-------- Text block --------

# Experiment 2: Part Type Collision Analysis

This notebook will contain gathered results from experiment 2.

# Part Type Collision Analysis
## Methodology
For each part type we have, run the experiment many times over many different hyperparameters. Specifically, isolate one hyperparameter, run the experiment over a range of values, tracking the computed collision rate each time. Repeat this for each hyperparameter and each part type.
## Deliverables
Graphs and analysis for the impact of different values of the hyperparmeters. How do they affect the final collision rate? Why are the effecting the collision rate like that? What does this tell us? 
Graphs and analysis for comparing the results across different part types. Are different part types affected in the same way by the same change in hyperperamters? How close are their collision rates? What does this tell us about the relative importance of both hyperparameters and part types. 

## Setting Up Your Environment
Installing required libraries

Changing Directory to Parent to allow importing external data files. Please change the specified path based on where this repo exists for you locally.

In [None]:
import os 

user_path = '~/GitHub/matcher'  # CHANGE THIS LINE AS NEEDED FOR YOUR ENVIRONMENT
os.chdir(os.path.expanduser(user_path))

## Source Code

The below sections contains all of our source codes.

In [None]:
from dataclasses import dataclass
from typing import List, Tuple
import numpy as np
import os
import glob
import scipy.stats as st
from scipy import stats
import dataclasses
import mlflow

@dataclass
class NormalDistribution:
    mean: float
    std: float

@dataclass
class Part:

    type: str
    sub_part_name: str
    sensor: str
    signals: List   # Signal is numpy array of (500,3) with [frequency, Z, X]


def load_part_data(part_type: str) -> List[Part]:

    parts = []
    for part_dir in os.listdir(f'psig_matcher/data/{part_type}'):

        sensor = part_dir[1:]
        measurement_files = glob.glob(f'psig_matcher/data/{part_type}/{part_dir}/*.npy')
        measurements = [np.load(f) for f in measurement_files]
        parts.append(Part(part_type, part_dir, sensor, measurements))

    return parts

def limit_deminsionality(parts: List[Part], frequeny_indexes: List[int]) -> List[Part]:
    """Use only a subset of the frequencies for the analysis. This effectivley transforms the
    500 dimension multivariant distribution to a n-dimentional distribution where n is the
    length of the frequency_indexes.
    Further, this assumes use of the X axis"""

    return [
        dataclasses.replace(part, signals=[[signal[index][1] for index in frequeny_indexes] for signal in part.signals])
        for part in parts]

def compute_normal_ci(x: List[float], confidence: float) -> Tuple[float, float]:
    """Computes the confidence interval for a given confidence bound."""

    if np.mean(x) == 0: return (0, 0)
    
    if len(x) < 30:
        return st.t.interval(confidence, len(x)-1, loc=np.mean(x), scale=st.sem(x))
    else:
        return stats.norm.interval(confidence, loc=np.mean(x), scale=np.std(x))

-------- Data extract --------

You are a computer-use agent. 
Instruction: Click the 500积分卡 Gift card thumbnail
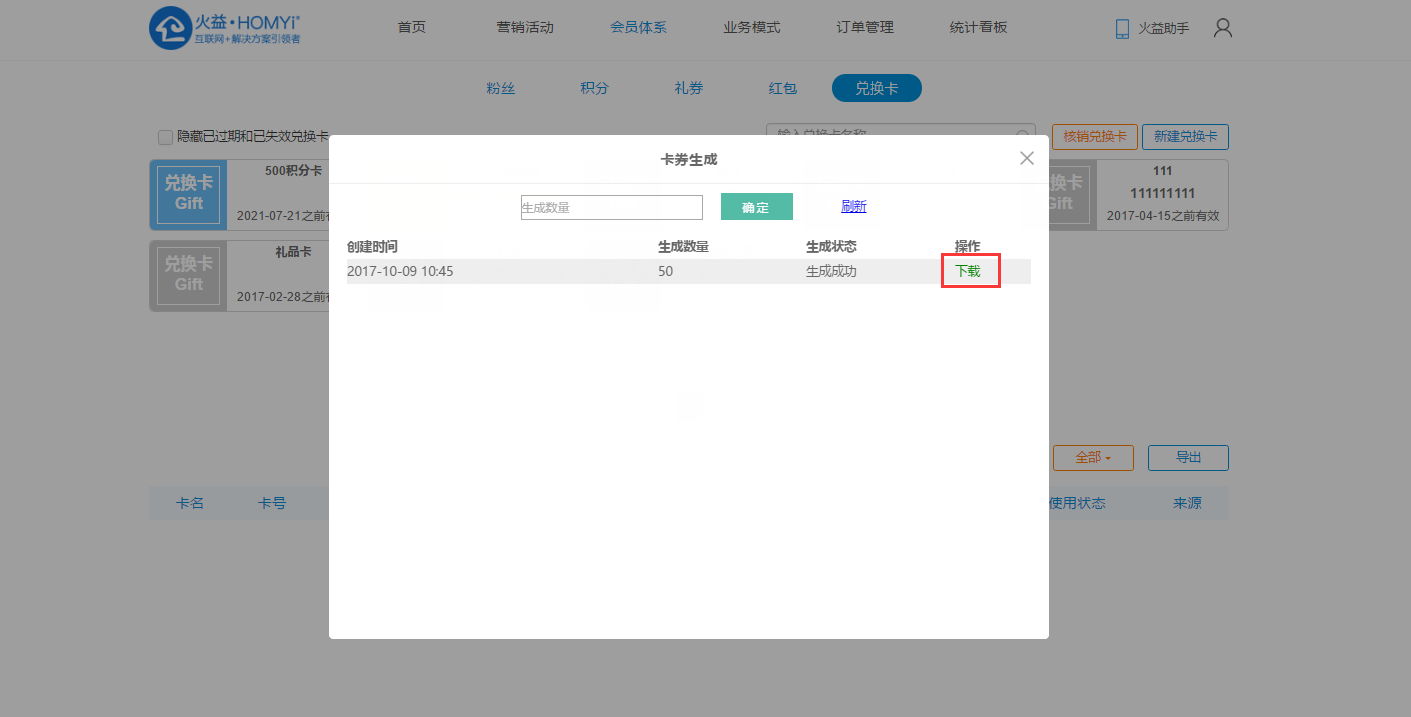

--------

--- Written request A ---
Please explain, in one to three sentences, why the collision analysis notebook changes the working directory before loading anything.
--- Written request B ---
Carry the collision analysis notebook forward from its last line.

--- Expected answer A ---
It changes the working directory to the parent so that external data files can be imported. The path it uses should point to wherever the repo exists locally, so that line may need editing for a given environment.

--- Expected answer B ---
def estimate_normal_dist(x: List[float], confidence: float) -> NormalDistribution:
    """Estimate the normal distribution for the given data.
    This is done using: https://handbook-5-1.cochrane.org/chapter_7/7_7_3_2_obtaining_standard_deviations_from_standard_errors_and.htm#:~:text=The%20standard%20deviation%20for%20each,should%20be%20replaced%20by%205.15.
    """

    val_comp = st.t.ppf if len(x) < 30 else stats.norm.ppf
    lower, upper = compute_normal_ci(x, confidence)

    val = val_comp(confidence, len(x)-1)
    std = np.sqrt(len(x))*(upper-lower)*val
    return NormalDistribution(np.mean(x, axis=0), std)


def probability_of_multivariant_point(mu: List[float], cov: List[List[float]], x: List[float]) -> float:

    #https://stats.stackexchange.com/questions/331283/how-to-calculate-the-probability-of-a-data-point-belonging-to-a-multivariate-nor
    # Double check this math
    m_dist_x = np.dot((x-mu).transpose(),np.linalg.inv(cov))
    m_dist_x = np.dot(m_dist_x, (x-mu))
    return 1-stats.chi2.cdf(m_dist_x, 3)

def estimate_overlap_of_set_with_sample_signals(parts: List[Part], samples: int, meta_pdf_ci: float, part_pdf_ci: float, confidence_bound: float) -> float:
    """ I believe this is the best solution out of all them. We are directly modeling the distribution/state space that
    the signals come from, and sampling from that. This directly correlates with the CI and is intuitive. See notion for
    more details and defense. """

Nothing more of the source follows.